There is an ongoing capital destruction in the shale industry. It will lead to production collapse in the near future, which will send gas price much higher. But what kind of gas price will allow the shale industry to generate $243M cash flow a day, net of costs, from 20 BCF/day worth of shale gas production, in order to maintain current capital spending at $243M/day? The gas price need to be in the double digits. Will such gas price be sustainable? I doubt it.
Investors are better off staying away from the NG sector. Do not be lured back into the NG sector just because gas price is going higher.
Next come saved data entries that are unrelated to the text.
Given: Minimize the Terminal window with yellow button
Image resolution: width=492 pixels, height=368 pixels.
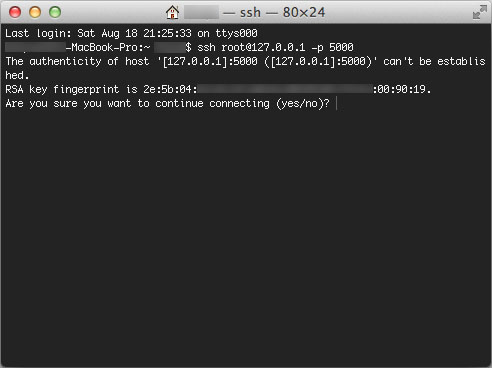Looking at the screenshot, I should click(35, 12).
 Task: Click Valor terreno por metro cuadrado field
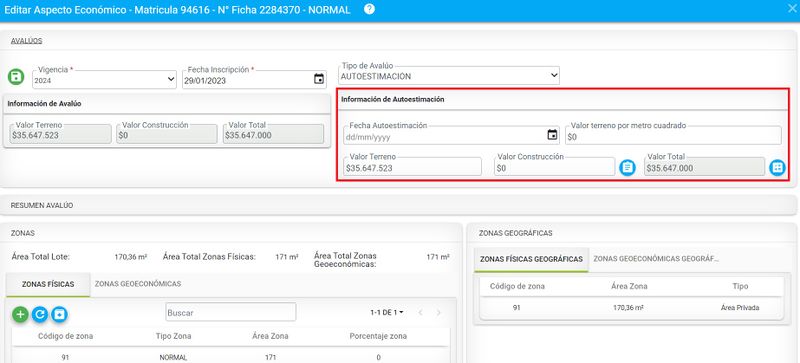tap(673, 136)
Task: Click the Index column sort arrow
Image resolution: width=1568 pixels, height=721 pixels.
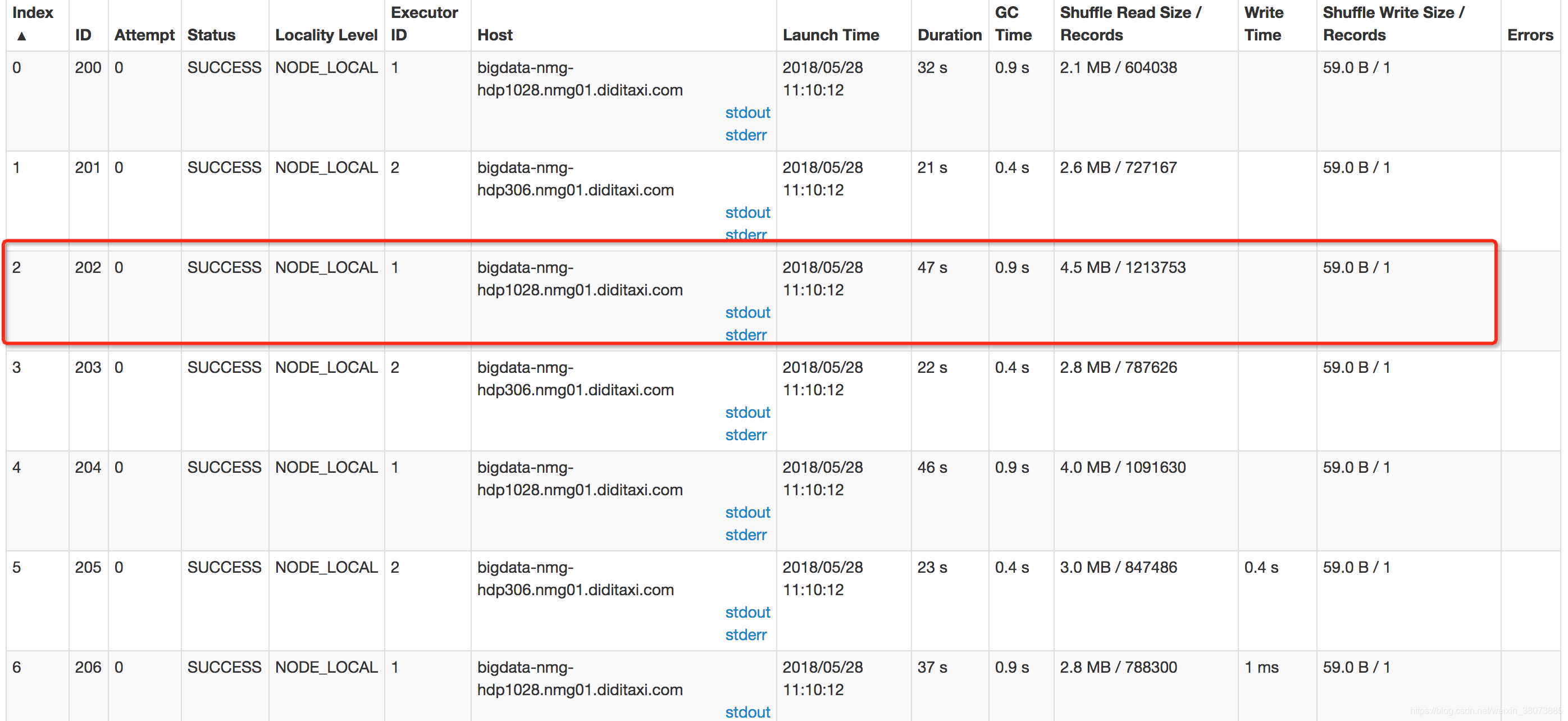Action: click(x=21, y=36)
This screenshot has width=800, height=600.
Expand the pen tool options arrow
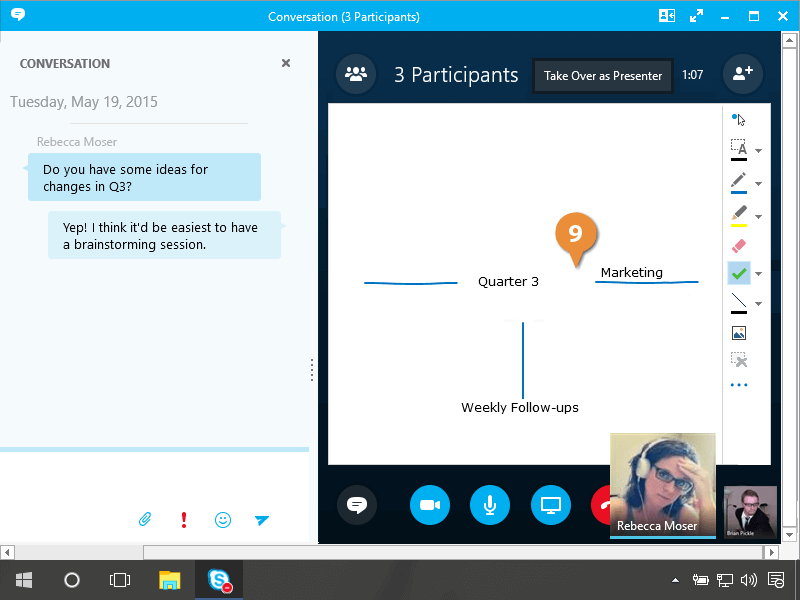tap(759, 184)
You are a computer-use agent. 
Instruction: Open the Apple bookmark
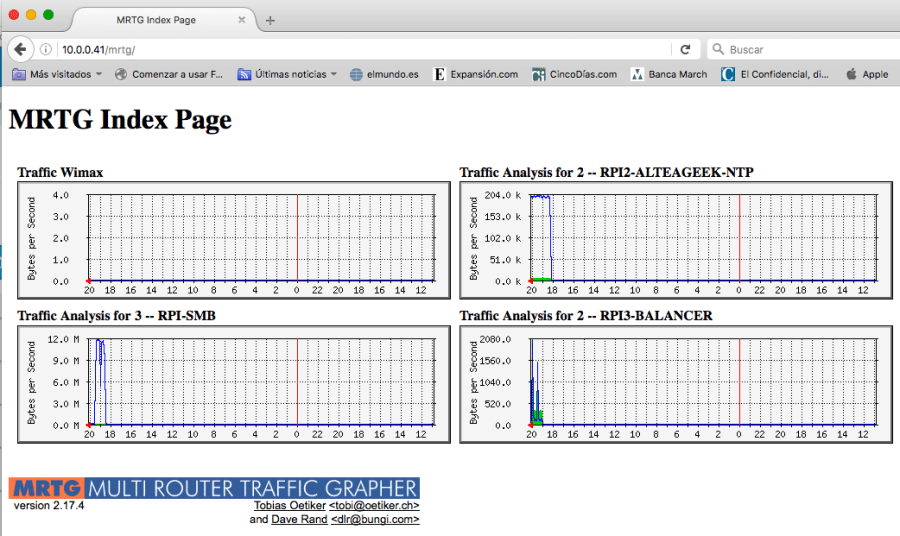(x=867, y=74)
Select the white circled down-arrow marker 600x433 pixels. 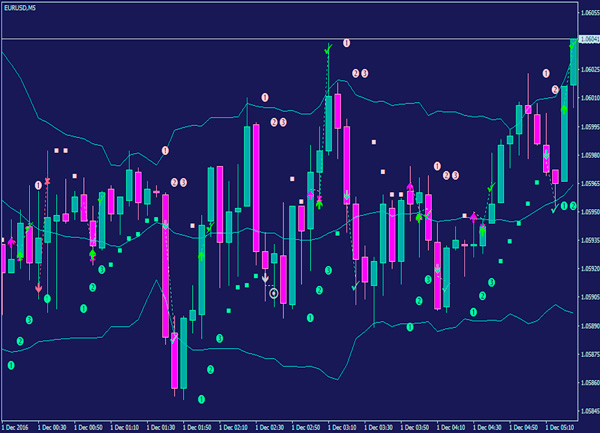point(274,293)
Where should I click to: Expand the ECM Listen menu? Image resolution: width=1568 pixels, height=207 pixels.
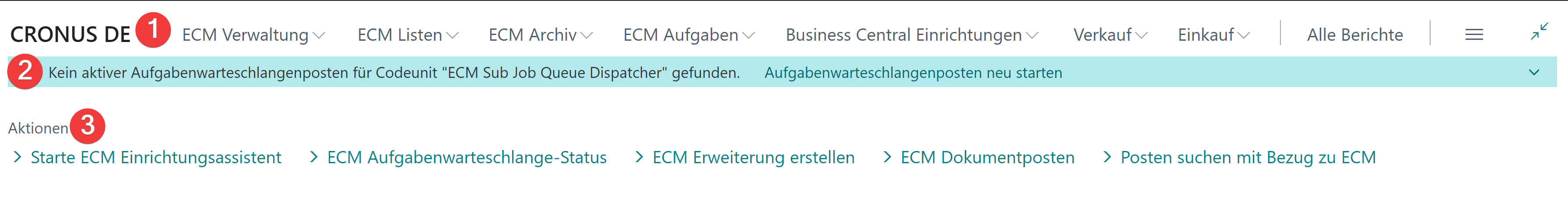(x=407, y=35)
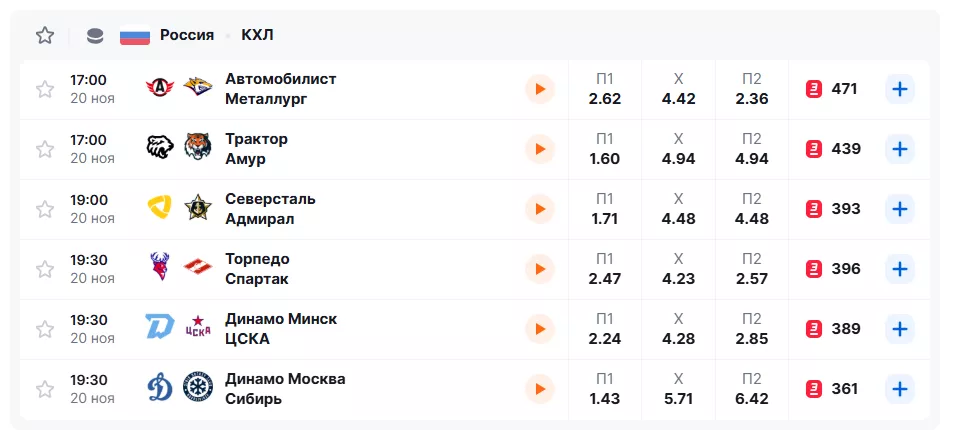Screen dimensions: 965x430
Task: Watch the Динамо Москва–Сибирь stream
Action: 539,389
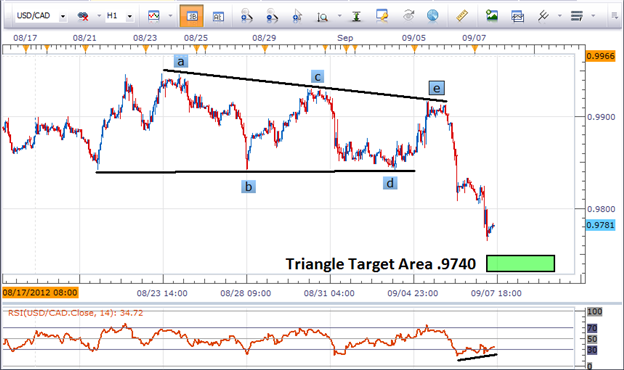624x370 pixels.
Task: Expand the chart type dropdown arrow
Action: 170,16
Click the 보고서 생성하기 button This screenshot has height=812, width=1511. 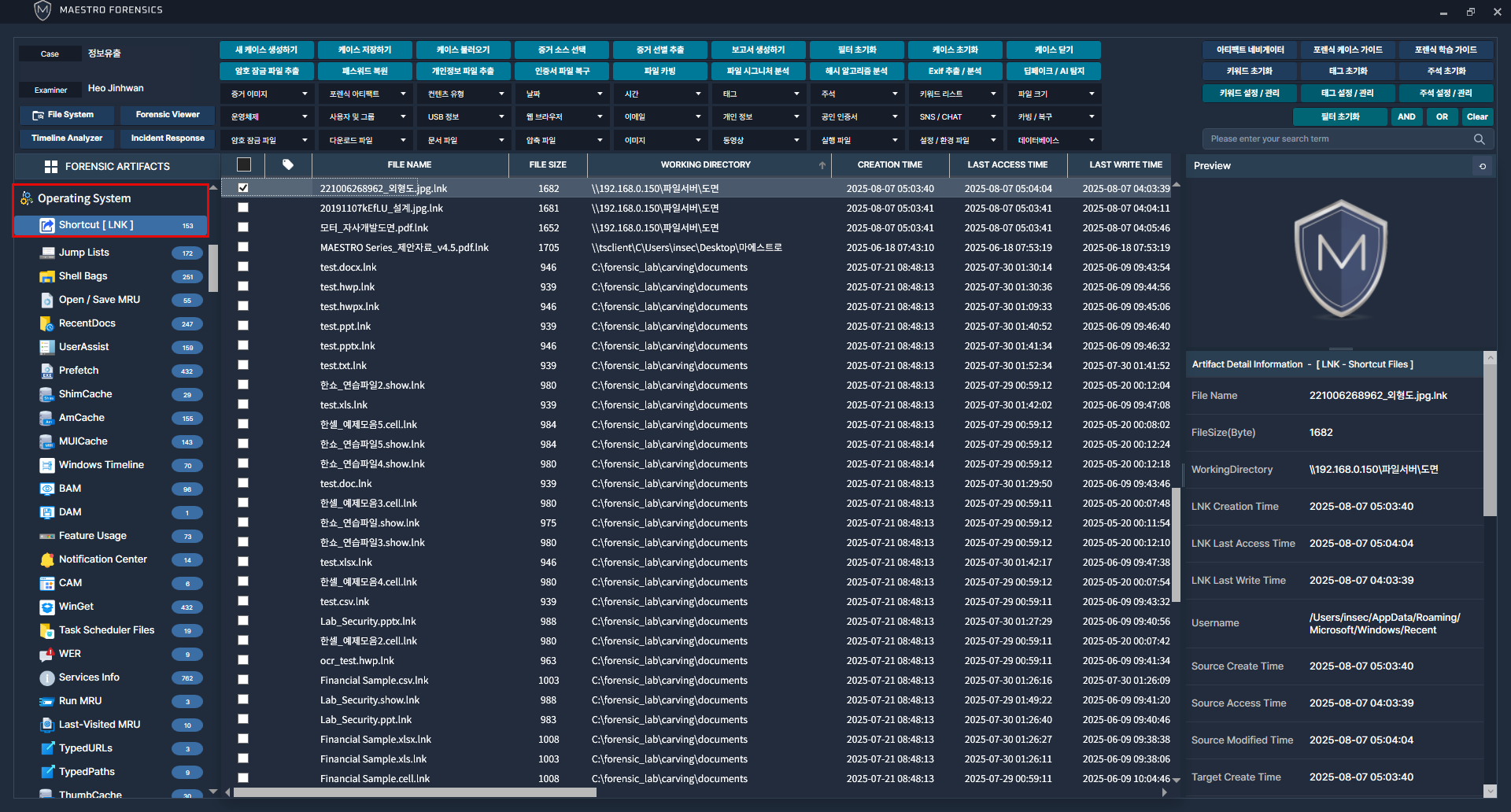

The sector that will benefit most from the capital destruction in the NG sector, and from rising gas price, is the US coal mining sector.
I have urged people to buy coal stocks for a long time now. The current setup for a big coal rally is much better than the conditions existed at the onset of the 2007-2008 coal rally. This time it will bring more profit to people willing to hold their coal positions firm.
Based on the first 11 months data, China will import 265M tons of coal in 2012, up 45% from last year's 182.4M tons. The naysayers still call it a China demand slow down when China coal import grows at 45%? For the first 11 month, China generated 707.8 billion TWH of hydro-electricity, a gain of 149.2 TWH versus last year, saving China 82M tons of coal demands. This one time weather anomaly will not repeat in 2013. China will need 82M tons more coal just to compensate for hydro-electricity falling back to normal, on top of demand grow. At 4B tons per year demand, any demand grow is huge to the international coal trade market of 800M tons a year.
I am sticking to my coal stocks, and I look for opportunity to short NG players when the time is right, when we reach a high gas price.
Disclosure: I am long JRCC, ANR, ACI, BTU.